= Task brief =
Using the airport passage below, answer each question in one short line.
(a) How many acres does the airport cover?
(b) What is the airport's code?
(c) On what date did the new terminal open?

= Source extract =
BEGIN

Wichita Dwight D. Eisenhower National Airport  is a commercial airport  west of downtown Wichita, Kansas, United States. It is the largest and busiest airport in the state of Kansas. Located south of US-54 in southwest Wichita, it covers 3,248 acres (1,314 ha) and contains three runways.

The airport is referred to as Eisenhower National Airport or by its former name Mid-Continent Airport. The airport's airport code, ICT, is also a nickname for the city.

The airport was previously Wichita Mid-Continent Airport. The name was to be changed on March 31, 2015 by the city of Wichita, but the official change occurred within the Federal Aviation Administration (FAA) on November 13, 2014 for a deadline to publish new aeronautical charts and airport directories. The new terminal opened on Wednesday, June 3, 2015.

END

= Information =
BEGIN

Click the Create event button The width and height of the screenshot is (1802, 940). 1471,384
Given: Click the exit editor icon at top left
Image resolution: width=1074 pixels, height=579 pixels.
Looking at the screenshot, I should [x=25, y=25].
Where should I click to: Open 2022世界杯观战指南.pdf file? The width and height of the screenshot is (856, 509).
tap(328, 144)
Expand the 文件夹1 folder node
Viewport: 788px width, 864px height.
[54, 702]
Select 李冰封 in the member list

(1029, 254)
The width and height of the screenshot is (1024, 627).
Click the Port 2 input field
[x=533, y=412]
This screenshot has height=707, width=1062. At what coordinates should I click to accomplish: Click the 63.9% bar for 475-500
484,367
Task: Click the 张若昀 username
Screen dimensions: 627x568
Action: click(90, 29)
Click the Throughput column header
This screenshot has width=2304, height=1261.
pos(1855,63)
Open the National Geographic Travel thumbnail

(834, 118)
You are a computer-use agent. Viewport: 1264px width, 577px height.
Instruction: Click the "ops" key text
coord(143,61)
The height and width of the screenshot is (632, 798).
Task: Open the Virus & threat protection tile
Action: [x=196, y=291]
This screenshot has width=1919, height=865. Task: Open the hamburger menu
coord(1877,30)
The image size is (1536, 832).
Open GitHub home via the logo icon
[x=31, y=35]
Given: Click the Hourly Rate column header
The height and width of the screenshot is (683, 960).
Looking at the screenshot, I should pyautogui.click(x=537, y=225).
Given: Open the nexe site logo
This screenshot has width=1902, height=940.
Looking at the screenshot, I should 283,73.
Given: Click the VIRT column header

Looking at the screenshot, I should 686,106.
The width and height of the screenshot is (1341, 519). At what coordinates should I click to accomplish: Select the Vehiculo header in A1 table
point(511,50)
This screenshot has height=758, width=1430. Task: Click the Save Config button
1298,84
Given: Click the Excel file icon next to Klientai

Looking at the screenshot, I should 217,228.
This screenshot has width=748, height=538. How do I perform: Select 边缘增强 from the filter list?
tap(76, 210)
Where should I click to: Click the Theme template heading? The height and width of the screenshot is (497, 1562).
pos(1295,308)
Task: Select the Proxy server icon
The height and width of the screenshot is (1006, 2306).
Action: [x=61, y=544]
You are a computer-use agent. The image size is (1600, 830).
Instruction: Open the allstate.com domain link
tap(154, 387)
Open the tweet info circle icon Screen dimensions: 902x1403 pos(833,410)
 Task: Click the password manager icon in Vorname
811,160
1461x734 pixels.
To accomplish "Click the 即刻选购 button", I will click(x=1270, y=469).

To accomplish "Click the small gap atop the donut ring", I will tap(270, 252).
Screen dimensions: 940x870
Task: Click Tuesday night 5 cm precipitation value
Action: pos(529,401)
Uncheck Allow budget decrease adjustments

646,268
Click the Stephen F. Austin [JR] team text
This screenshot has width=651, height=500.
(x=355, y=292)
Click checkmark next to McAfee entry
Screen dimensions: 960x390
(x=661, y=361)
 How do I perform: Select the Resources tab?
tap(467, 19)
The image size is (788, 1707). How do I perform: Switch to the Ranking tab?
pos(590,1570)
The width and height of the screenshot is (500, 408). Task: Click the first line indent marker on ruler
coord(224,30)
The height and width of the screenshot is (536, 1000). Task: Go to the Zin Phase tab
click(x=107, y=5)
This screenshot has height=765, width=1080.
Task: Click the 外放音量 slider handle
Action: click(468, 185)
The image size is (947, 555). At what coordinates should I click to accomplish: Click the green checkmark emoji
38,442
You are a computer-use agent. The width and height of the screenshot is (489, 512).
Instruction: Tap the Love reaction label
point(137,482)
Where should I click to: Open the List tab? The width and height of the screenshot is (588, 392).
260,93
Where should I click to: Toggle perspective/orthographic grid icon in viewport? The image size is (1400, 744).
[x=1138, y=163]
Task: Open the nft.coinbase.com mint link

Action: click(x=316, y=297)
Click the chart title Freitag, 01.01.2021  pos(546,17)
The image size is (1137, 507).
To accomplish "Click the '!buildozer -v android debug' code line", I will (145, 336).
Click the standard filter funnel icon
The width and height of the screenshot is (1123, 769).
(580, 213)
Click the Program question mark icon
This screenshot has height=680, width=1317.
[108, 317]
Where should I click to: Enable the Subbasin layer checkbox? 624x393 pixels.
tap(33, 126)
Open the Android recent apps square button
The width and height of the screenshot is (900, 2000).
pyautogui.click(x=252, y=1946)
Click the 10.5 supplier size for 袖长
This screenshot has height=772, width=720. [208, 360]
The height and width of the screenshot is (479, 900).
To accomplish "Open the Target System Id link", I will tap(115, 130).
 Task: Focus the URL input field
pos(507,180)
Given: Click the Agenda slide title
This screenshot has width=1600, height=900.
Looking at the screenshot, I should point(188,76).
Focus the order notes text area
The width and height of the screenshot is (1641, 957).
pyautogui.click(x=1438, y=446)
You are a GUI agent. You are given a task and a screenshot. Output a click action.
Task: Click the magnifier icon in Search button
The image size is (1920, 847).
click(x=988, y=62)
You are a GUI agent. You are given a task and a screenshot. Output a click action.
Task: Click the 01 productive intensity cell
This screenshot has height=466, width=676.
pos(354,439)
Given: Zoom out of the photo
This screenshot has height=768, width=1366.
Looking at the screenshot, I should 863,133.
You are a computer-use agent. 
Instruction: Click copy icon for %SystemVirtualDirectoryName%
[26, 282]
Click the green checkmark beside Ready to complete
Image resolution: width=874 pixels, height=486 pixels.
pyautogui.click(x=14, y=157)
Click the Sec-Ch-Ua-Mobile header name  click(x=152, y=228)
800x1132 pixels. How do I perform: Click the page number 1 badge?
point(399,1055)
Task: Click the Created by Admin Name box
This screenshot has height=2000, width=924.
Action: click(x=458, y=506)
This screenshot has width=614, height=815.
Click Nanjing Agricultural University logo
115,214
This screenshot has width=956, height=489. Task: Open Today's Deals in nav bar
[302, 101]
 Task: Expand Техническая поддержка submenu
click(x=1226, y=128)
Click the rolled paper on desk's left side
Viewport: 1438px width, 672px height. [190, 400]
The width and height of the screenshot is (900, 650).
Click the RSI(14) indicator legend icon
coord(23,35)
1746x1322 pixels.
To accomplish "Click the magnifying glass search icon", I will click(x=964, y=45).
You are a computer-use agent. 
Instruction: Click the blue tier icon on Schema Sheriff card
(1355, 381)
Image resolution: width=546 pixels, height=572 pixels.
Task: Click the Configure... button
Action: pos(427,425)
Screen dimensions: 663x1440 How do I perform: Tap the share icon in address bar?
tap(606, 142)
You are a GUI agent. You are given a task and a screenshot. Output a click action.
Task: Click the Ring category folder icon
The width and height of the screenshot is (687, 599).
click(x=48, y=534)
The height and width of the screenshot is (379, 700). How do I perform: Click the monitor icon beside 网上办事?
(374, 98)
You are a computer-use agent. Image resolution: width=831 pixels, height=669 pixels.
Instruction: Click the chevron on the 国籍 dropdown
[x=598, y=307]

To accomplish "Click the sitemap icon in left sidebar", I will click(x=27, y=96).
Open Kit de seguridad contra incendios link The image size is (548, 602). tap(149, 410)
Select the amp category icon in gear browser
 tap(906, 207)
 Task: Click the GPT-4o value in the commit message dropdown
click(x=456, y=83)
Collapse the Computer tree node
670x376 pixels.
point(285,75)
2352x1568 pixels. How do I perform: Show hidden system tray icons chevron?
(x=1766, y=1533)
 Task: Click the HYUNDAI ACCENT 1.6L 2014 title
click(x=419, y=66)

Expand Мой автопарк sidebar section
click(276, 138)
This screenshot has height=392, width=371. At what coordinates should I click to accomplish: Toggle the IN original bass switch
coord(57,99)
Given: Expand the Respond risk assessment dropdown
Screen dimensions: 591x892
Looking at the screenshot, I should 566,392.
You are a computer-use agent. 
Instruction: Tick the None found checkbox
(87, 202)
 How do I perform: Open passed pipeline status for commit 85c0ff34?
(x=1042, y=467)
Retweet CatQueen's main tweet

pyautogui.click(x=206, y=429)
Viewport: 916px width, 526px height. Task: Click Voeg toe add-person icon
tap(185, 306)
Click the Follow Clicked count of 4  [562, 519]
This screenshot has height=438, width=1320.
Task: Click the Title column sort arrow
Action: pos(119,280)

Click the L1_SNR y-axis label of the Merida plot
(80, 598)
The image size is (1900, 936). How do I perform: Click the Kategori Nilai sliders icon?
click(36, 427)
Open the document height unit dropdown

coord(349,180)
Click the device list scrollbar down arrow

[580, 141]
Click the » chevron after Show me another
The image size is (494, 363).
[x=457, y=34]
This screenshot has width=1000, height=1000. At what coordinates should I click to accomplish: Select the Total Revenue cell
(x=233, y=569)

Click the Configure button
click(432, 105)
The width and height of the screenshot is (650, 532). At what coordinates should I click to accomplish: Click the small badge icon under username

END

= Response area =
(a) 3,248 acres (1,314 ha)
(b) ICT
(c) Wednesday, June 3, 2015